Required action:
Write out every line below again exactly as it stands, skipping each image.

BEGIN Records supplied

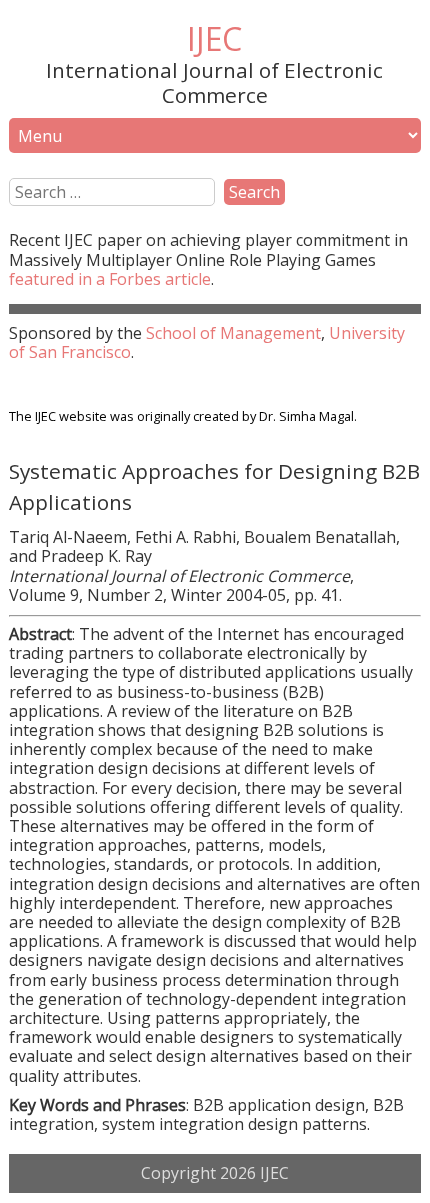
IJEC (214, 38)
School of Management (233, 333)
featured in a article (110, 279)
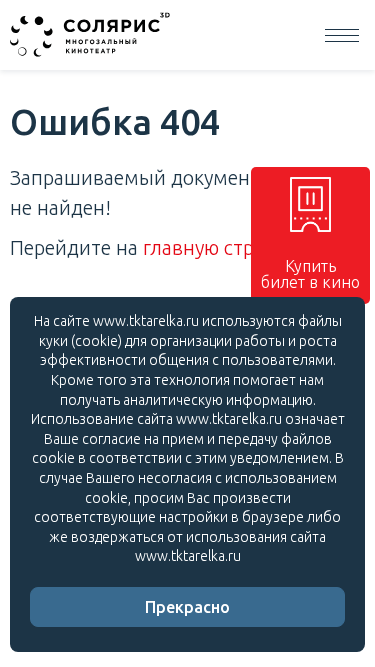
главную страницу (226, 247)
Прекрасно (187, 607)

END Records supplied

Output below:
IJEC (214, 38)
School of Management (233, 333)
featured in a article (110, 279)
главную страницу (226, 247)
Прекрасно (187, 607)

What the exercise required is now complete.